The state is not doing enough with stimulus money to maximize job creation because Wisconsin is spending too much on highway expansion jobs, such as the Interstate 94 project, according to two watchdog organizations.

Monday was the 120-day mark by which states were required to have allotted half of their transportation money under the American Recovery and Reinvestment Act. Wispirg Foundation Inc., a Madison-based advocacy organization, on Monday reported Wisconsin could have created more jobs and had a stronger environmental effect if the state had spent more of its money on transit projects and less on state road-expansion projects.

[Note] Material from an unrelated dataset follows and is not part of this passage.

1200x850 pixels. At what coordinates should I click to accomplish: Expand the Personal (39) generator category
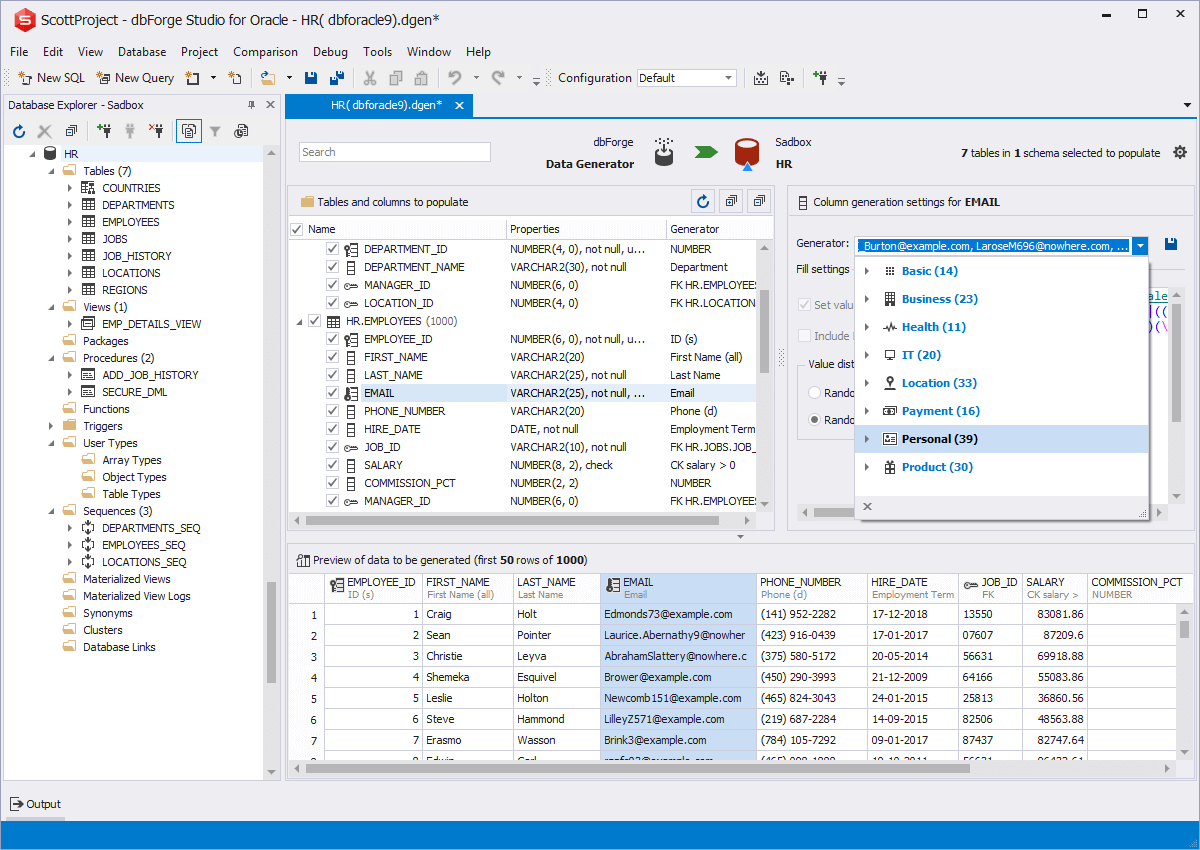tap(867, 439)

“Rather than investing in new highway capacity, we should instead be prioritizing maintaining the system we’ve got,” said Wispirg advocate Bruce Speight. “Fix it first, as they say.”As of June 15, from its stimulus Surface Transportation Program, the Wisconsin Department of Transportation had dedicated $251 million to road improvement or repair projects, $137.8 million to highway expansion projects and nothing to transit.

But the majority of the expansion money — $96 million — is for the reconstruction of I-94 from the Mitchell Interchange to the Illinois-Wisconsin border. Craig Thompson, executive director of the Transportation Development Association of Wisconsin, said only a small portion of the I-94 budget is for new lanes; most is for replacing the old highway.

“It seemed very cost-effective to add a lane while it was being reconstructed,” he said.

Wispirg predicted the stimulus money would generate 5,464 jobs. But Wispirg and its research partner, Urban Economic Development Association of Wisconsin Inc., Milwaukee, argue transit projects create more jobs than roadwork. Using economic multipliers created by the University of Massachusetts-Amherst Political Economy Research Institute, the study estimated the state could create 1,463 more jobs if the money was spent on transit projects instead of roads.

“Even just from an immediate job-creation point of view, (transit) touches on many different aspects of the economy in that it employs people in many different sectors,” said UEDA program coordinator Megan Carr.

The stimulus money spent on roads is doing what it was intended to do — create jobs, Thompson argued.

He said transit projects received $80 million from a different portion of the stimulus package, so the projects have not been neglected.

“I think we have significant needs in both transit and in our roadways,” Thompson said. “To try to pit one against the other, I’m not sure. I think the stimulus money helped, but I think there’s significant needs in both areas.”

The $80 million Wisconsin received for transit is not enough to satisfy Speight, who said the state should develop a transportation system where “driving is an option, not a necessity.” Other states dedicated some of their Surface Transportation Program money to transit. Oregon gave the most to transit — $21.3 million, or 9 percent, of its Surface Transportation Program money.

Speight said there is a need for new buses and other forms of transit, such as rail, to give residents other ways to get around.

“We should start building it now,” he said. “What better time when we have this one-time opportunity?”